[<prev] [next>] [<thread-prev] [thread-next>] [day] [month] [year] [list]
Message-ID: <pkfekcmetqyoj7rwvr77kisu7ok7bc6srq5maoydisnsk4bnyy@wimnw744lp5t>
Date: Thu, 28 Aug 2025 12:09:00 +0900
From: Koichiro Den <den@...inux.co.jp>
To: Marc Zyngier <maz@...nel.org>
Cc: linux-arm-kernel@...ts.infradead.org, tglx@...utronix.de,
linux-kernel@...r.kernel.org
Subject: Re: [PATCH] irqchip/gic-v3-its: Fix invalid wait context lockdep
report
On Wed, Aug 27, 2025 at 01:48:33PM +0100, Marc Zyngier wrote:
> On Wed, 27 Aug 2025 08:38:48 +0100,
> Koichiro Den <den@...inux.co.jp> wrote:
> >
> > its_irq_set_vcpu_affinity() always runs under a raw_spin_lock wait
> > context, so calling kcalloc there is not permitted and RT-unsafe since
> > ___slab_alloc() may acquire a local lock.

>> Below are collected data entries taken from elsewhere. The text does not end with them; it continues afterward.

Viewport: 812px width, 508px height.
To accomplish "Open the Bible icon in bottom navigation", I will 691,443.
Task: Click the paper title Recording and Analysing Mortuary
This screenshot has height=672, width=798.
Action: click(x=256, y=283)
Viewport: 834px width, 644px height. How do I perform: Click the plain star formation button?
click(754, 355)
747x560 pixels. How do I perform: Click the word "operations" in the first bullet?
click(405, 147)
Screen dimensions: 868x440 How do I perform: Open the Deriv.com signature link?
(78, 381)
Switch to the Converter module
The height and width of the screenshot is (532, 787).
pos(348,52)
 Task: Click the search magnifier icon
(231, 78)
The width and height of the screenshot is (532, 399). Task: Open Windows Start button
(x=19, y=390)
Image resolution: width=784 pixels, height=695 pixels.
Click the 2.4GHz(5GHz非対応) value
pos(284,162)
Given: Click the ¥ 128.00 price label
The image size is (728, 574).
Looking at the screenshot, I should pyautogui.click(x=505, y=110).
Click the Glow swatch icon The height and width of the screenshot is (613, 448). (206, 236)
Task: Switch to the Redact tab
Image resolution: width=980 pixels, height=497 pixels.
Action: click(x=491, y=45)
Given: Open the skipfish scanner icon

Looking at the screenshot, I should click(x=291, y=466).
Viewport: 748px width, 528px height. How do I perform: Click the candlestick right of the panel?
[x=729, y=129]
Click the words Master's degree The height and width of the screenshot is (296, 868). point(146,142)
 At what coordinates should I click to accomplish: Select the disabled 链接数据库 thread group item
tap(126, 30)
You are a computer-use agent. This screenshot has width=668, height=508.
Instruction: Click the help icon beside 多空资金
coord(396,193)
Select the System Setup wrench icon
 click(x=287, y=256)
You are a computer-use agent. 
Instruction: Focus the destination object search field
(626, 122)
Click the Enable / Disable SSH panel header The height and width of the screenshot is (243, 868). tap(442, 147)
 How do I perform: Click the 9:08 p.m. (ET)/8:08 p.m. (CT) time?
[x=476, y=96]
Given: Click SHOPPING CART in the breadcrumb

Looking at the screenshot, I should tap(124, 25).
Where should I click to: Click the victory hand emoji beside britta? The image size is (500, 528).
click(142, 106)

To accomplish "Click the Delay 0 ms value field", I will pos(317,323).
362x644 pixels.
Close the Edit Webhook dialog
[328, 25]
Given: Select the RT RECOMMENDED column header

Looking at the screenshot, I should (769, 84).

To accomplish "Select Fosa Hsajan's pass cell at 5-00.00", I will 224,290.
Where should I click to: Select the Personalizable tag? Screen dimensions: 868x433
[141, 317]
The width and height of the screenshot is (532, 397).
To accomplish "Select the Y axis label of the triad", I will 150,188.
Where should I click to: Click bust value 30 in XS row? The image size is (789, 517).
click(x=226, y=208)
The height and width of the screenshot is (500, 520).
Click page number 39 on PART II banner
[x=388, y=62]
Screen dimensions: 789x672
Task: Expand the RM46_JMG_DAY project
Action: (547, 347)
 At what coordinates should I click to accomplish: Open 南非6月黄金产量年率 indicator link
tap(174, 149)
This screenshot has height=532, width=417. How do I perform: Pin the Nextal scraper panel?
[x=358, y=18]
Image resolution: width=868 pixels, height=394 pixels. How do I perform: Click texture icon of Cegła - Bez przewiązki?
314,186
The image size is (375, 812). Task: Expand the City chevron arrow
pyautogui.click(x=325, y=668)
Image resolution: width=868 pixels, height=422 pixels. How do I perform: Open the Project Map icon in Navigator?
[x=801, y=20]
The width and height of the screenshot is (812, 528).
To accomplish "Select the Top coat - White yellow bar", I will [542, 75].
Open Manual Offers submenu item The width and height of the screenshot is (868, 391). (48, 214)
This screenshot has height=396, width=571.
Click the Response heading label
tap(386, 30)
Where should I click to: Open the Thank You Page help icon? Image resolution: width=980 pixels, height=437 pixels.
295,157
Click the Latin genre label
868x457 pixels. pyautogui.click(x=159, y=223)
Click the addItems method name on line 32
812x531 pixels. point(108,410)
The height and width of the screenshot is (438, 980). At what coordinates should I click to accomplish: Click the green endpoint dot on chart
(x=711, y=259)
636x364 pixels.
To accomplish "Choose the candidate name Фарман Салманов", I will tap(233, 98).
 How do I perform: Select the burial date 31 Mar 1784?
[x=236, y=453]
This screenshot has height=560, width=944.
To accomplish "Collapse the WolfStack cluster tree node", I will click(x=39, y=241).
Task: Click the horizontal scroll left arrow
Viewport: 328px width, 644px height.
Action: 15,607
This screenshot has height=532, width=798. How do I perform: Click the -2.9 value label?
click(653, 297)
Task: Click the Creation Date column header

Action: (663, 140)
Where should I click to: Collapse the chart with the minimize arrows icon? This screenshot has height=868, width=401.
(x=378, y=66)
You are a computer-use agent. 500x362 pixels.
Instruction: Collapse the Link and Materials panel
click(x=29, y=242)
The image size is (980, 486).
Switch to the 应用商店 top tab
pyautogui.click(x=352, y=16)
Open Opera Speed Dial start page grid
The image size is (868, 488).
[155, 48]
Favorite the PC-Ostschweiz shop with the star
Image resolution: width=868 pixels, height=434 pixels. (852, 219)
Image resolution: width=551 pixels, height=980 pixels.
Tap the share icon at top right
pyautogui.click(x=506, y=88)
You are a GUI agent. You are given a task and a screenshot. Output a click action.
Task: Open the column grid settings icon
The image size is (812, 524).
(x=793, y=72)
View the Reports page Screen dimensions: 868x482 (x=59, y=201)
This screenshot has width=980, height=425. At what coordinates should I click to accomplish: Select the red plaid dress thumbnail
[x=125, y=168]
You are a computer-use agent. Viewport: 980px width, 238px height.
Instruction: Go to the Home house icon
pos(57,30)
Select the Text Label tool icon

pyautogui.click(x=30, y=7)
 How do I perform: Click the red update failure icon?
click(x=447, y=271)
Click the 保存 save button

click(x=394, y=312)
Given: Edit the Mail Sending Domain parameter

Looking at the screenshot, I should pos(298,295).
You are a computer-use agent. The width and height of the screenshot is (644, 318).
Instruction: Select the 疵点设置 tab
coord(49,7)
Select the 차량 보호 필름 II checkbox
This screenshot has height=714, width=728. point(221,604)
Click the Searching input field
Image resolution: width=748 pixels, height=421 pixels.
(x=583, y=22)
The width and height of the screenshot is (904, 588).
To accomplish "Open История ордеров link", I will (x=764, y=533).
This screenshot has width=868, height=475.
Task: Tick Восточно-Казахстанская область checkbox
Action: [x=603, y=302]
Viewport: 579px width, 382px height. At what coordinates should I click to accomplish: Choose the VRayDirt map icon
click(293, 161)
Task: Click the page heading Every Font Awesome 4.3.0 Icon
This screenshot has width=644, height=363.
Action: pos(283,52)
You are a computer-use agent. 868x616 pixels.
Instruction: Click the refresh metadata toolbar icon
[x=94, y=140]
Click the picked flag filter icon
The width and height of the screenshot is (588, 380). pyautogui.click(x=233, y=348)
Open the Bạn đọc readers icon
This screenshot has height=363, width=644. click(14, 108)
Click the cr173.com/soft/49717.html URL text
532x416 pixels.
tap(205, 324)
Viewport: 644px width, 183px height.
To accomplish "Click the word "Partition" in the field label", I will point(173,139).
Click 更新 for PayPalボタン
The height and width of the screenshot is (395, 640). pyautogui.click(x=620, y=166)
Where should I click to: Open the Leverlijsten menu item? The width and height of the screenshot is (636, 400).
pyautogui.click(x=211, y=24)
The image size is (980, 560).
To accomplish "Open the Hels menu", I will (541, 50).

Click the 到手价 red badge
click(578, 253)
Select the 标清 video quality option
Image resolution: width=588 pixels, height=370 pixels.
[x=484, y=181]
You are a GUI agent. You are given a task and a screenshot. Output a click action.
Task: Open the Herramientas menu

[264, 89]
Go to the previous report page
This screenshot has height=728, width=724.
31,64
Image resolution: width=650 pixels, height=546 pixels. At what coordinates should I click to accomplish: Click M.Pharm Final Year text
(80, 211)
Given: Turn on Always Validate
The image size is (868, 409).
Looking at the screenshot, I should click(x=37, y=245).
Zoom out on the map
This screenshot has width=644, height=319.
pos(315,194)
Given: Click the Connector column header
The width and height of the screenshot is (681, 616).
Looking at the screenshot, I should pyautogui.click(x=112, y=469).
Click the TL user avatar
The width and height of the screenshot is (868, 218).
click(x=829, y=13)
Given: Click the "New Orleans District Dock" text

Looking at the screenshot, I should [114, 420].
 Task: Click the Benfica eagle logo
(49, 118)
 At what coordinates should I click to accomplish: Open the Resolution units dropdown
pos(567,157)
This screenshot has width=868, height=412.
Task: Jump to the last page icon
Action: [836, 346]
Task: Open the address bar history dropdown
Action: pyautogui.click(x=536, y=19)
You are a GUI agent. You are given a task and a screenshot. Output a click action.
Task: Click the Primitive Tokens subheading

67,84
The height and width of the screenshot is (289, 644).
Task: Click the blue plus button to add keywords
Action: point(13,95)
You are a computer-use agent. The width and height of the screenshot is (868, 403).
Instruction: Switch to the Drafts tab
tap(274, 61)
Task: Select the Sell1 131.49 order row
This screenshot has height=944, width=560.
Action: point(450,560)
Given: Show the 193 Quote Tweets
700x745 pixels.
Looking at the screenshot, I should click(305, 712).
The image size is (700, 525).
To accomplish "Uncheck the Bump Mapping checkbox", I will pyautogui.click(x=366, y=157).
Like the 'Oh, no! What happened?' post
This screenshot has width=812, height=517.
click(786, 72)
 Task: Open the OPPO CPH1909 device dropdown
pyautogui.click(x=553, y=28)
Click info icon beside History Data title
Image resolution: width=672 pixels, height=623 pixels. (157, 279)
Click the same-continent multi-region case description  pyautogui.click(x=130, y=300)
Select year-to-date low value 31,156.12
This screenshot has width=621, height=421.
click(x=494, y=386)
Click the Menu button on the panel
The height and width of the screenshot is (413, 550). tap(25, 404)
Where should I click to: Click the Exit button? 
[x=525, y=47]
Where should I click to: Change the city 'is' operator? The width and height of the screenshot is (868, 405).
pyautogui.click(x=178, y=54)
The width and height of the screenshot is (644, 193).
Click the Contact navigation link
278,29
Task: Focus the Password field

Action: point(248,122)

The below is the actual
> > lockdep report observed:
> >
> > =============================
> > [ BUG: Invalid wait context ]
> > 6.16.0-rc3-irqchip-next-7e28bba92c5c+ #1 Tainted: G S
> > -----------------------------
> > qemu-system-aar/2129 is trying to lock:
> > ffff0085b74f2178 (batched_entropy_u32.lock){..-.}-{3:3}, at: get_random_u32+0x9c/0x708
> > other info that might help us debug this:
> > context-{5:5}
> > 6 locks held by qemu-system-aar/2129:
> > #0: ffff0000b84a0738 (&vdev->igate){+.+.}-{4:4}, at: vfio_pci_core_ioctl+0x40c/0x748 [vfio_pci_core]
> > #1: ffff8000883cef68 (lock#6){+.+.}-{4:4}, at: irq_bypass_register_producer+0x64/0x2f0
> > #2: ffff0000ac0df960 (&its->its_lock){+.+.}-{4:4}, at: kvm_vgic_v4_set_forwarding+0x224/0x6f0
> > #3: ffff000086dc4718 (&irq->irq_lock#3){....}-{2:2}, at: kvm_vgic_v4_set_forwarding+0x288/0x6f0
> > #4: ffff0001356200c8 (&irq_desc_lock_class){-.-.}-{2:2}, at: __irq_get_desc_lock+0xc8/0x158
> > #5: ffff00009eae4850 (&dev->event_map.vlpi_lock){....}-{2:2}, at: its_irq_set_vcpu_affinity+0x8c/0x528
> > ...
> > Call trace:
> > show_stack+0x30/0x98 (C)
> > dump_stack_lvl+0x9c/0xd0
> > dump_stack+0x1c/0x34
> > __lock_acquire+0x814/0xb40
> > lock_acquire.part.0+0x16c/0x2a8
> > lock_acquire+0x8c/0x178
> > get_random_u32+0xd4/0x708
> > __get_random_u32_below+0x20/0x80
> > shuffle_freelist+0x5c/0x1b0
> > allocate_slab+0x15c/0x348
> > new_slab+0x48/0x80
> > ___slab_alloc+0x590/0x8b8
> > __slab_alloc.isra.0+0x3c/0x80
> > __kmalloc_noprof+0x174/0x520
> > its_vlpi_map+0x834/0xce0
> > its_irq_set_vcpu_affinity+0x21c/0x528
> > irq_set_vcpu_affinity+0x160/0x1b0
> > its_map_vlpi+0x90/0x100
> > kvm_vgic_v4_set_forwarding+0x3c4/0x6f0
> > kvm_arch_irq_bypass_add_producer+0xac/0x108
> > __connect+0x138/0x1b0
> > irq_bypass_register_producer+0x16c/0x2f0
> > vfio_msi_set_vector_signal+0x2c0/0x5a8 [vfio_pci_core]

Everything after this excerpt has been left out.